VA: Oh verdammt… Das weiss ich nicht! 10 Jahre klingt nach einer verdammt langen Zeit. Das, was ich am meisten hoffe: das wir dann noch spielen werden! Aber eine solch lange Zeit haben wir noch nie zusammen durchgehalten, hahaha… Ich weiss es nicht, ich weiss es wirklich nicht! Was ich hoffe und aber auch fest glaube ist, dass diese Art von Musik auch nach einer weiteren Dekade noch von vielen, wenn nicht noch mehr Leuten gehört und geliebt werden wird. Man muss sich mal vorstellen, dass Black Sabbath nun schon beinahe 40 Jahre alt sind. Das ist ja unglaublich…

MF: Und nun noch die Frage, die jeder Musiker beantworten muss, schliesslich wollen auch wir Schweizer erwähnt werden: Was verbindest du mit der Schweiz? Welche Erinnerungen und Eindrücke hast du dazu?

VA: Von diesem Land?

MF: Ja, von der Schweiz. Da befindest du dich übrigens gerade.

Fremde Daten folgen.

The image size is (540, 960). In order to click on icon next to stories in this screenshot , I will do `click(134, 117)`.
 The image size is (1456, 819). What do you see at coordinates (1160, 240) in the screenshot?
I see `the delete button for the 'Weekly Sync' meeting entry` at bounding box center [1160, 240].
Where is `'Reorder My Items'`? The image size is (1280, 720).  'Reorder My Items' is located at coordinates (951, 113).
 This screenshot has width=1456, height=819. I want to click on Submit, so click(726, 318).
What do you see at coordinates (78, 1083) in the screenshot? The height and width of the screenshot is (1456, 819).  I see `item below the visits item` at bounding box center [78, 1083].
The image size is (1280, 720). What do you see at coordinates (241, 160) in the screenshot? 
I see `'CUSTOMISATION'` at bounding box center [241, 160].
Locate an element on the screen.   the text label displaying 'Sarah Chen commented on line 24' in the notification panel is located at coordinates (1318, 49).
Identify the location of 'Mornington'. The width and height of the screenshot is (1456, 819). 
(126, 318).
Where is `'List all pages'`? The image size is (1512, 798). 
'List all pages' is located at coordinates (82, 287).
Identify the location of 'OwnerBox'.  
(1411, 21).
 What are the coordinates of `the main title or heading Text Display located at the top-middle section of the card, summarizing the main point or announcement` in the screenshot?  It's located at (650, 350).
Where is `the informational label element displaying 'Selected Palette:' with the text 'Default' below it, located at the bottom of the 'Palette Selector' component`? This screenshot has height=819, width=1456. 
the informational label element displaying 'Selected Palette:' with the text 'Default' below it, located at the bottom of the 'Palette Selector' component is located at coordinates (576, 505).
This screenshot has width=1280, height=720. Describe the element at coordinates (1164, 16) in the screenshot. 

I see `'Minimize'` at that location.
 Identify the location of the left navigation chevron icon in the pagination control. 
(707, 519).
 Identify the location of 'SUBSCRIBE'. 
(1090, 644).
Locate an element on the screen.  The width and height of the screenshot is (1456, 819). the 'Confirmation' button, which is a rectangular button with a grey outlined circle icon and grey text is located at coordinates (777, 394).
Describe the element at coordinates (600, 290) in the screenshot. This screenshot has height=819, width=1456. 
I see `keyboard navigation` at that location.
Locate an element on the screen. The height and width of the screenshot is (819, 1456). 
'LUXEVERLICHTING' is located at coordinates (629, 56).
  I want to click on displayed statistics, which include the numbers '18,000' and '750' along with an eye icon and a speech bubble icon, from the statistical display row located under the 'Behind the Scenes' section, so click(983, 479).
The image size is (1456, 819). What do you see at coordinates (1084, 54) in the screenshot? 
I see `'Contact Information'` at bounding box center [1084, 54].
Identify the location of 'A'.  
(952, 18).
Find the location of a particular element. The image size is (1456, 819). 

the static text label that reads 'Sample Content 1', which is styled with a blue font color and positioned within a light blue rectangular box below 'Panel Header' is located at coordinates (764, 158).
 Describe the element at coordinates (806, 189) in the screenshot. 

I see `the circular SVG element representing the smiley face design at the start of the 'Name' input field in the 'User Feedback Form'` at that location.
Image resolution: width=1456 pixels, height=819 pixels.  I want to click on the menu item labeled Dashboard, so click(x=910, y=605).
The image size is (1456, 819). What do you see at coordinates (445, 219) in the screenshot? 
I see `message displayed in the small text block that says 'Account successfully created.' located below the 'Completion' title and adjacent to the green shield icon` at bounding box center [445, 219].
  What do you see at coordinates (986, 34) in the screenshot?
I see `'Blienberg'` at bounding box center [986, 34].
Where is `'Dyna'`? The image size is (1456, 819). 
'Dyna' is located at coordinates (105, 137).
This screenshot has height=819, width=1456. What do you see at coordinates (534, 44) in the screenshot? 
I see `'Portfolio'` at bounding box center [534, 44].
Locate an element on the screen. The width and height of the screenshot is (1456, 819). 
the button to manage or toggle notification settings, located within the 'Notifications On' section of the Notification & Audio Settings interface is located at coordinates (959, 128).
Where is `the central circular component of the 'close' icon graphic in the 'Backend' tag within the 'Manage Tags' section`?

VA: Aha, so heisst dieses Fleckchen also… neinein, ich scherze. Es ist eindrücklich teuer hier! Wir sind heute und gestern ein wenig durch die Gegend gezogen und sind richtig gehend erschrocken. Wir leben ja in den USA und dort beklagt man sich schon über die Preise, aber hier ist es ja ungeheuerlich! Wunderbar ist aber de schöne Infrastruktur, so zum Beispiel der Flughafen… alles modern und gepflegt, im Vergleich dazu wirken die Flughäfen in den Staaten viel chaotischer… das gefällt mir.

MF: Das wärs dann schon gewesen. Ich danke vielmal und wünsche einen guten Gig.

VA: Ich danke euch. Viel Spass bei der Show!